Interval estimation of multicomponent stress-strength reliability based on inverse Weibull distribution

This paper considers interval estimation of stress-strength reliability of k-out-of-n system when the stress and strength components follow inverse Weibull distributions. Besides the asymptotic and bootstrap confidence intervals, we derive HPD credible intervals when the shape parameter is known or unknown. We also propose the pivotal quantity and generalized confidence interval of reliability.

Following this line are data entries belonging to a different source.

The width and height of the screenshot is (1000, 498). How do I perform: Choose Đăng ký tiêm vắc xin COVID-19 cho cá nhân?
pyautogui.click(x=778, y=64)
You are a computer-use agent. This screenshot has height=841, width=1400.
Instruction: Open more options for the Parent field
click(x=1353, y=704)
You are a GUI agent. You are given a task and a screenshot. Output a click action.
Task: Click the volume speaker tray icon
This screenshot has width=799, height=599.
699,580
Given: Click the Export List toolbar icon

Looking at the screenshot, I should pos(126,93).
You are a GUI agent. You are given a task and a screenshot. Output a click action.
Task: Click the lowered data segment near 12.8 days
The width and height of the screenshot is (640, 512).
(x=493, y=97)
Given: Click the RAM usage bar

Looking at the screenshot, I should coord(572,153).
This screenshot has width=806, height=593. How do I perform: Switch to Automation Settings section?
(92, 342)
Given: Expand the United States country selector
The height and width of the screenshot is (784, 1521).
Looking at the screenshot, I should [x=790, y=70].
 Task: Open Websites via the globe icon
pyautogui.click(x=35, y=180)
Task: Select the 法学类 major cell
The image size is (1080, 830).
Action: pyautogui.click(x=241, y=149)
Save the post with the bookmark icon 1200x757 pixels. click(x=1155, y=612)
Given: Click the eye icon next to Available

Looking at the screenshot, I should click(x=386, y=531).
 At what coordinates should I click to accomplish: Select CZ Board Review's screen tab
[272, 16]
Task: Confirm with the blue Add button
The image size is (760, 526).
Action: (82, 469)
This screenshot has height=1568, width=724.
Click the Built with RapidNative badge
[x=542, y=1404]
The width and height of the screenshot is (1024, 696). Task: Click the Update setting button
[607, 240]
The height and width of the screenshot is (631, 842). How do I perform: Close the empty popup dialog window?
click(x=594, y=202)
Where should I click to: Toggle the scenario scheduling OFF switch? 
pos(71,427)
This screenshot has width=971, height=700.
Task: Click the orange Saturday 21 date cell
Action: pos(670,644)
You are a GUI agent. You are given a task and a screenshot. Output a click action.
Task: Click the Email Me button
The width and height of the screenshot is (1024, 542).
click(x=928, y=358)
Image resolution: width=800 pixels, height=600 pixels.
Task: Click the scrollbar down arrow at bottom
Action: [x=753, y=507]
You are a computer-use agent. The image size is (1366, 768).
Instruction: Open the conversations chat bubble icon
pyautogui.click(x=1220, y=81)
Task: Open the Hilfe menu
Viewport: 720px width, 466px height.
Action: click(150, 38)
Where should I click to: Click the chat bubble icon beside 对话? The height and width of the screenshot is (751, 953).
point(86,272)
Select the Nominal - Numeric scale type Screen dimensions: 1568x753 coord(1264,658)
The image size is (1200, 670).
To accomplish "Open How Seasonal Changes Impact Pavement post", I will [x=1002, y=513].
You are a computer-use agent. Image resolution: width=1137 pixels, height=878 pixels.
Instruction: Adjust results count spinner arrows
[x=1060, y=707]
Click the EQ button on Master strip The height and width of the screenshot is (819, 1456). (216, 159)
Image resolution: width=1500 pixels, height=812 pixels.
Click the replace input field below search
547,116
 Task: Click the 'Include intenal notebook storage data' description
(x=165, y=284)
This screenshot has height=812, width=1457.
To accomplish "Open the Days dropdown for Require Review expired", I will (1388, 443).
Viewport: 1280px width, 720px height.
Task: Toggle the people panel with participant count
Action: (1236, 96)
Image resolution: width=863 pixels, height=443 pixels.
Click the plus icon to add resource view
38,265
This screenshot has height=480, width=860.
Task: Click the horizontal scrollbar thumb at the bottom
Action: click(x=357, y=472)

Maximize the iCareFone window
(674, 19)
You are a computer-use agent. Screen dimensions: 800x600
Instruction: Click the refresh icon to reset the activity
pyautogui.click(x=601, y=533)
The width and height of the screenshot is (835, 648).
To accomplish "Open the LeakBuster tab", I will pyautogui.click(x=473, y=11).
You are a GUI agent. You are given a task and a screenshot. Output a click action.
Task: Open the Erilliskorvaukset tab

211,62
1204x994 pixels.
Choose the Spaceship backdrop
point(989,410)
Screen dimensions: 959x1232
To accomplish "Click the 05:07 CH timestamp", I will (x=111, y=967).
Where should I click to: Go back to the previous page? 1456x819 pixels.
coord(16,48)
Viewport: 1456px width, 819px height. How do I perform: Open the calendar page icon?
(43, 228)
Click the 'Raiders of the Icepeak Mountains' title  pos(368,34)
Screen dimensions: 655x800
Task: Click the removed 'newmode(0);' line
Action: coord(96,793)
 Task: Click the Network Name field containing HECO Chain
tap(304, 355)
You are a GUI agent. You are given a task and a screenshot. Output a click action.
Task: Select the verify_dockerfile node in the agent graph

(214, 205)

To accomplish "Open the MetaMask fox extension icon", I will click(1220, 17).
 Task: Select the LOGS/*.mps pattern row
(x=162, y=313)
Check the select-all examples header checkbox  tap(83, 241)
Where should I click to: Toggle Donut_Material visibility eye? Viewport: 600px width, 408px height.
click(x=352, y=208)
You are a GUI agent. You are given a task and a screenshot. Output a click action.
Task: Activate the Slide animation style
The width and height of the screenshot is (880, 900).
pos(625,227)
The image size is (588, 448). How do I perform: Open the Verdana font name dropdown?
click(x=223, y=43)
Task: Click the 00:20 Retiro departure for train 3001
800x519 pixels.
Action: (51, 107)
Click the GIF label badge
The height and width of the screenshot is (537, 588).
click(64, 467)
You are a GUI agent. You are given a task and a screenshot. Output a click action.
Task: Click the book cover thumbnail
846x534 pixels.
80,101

We study the estimation of multicomponent stress-strength reliability using lower record values. Generalized, asymptotic, and bootstrap confidence intervals are derived using lower record values. We also derive confidence intervals of multicomponent stress-strength reliability assuming the shape parameters are different. We propose HPD credible intervals, generalized and bootstrap confidence intervals. Monte Carlo simulation is performed to compare the confidence intervals. Real data examples are presented to demonstrate the practicability of the confidence intervals. (C) 2021 International Association for Mathematics and Computers in Simulation (IMACS). Published by Elsevier B.V. All rights reserved.

Automated summary

This study considers interval estimation of stress-strength reliability using inverse Weibull distributions for stress and strength components. HPD credible intervals, generalized confidence intervals, and bootstrap confidence intervals are proposed for different shape parameter scenarios. Monte Carlo simulations and real data examples demonstrate the practicality of these methods.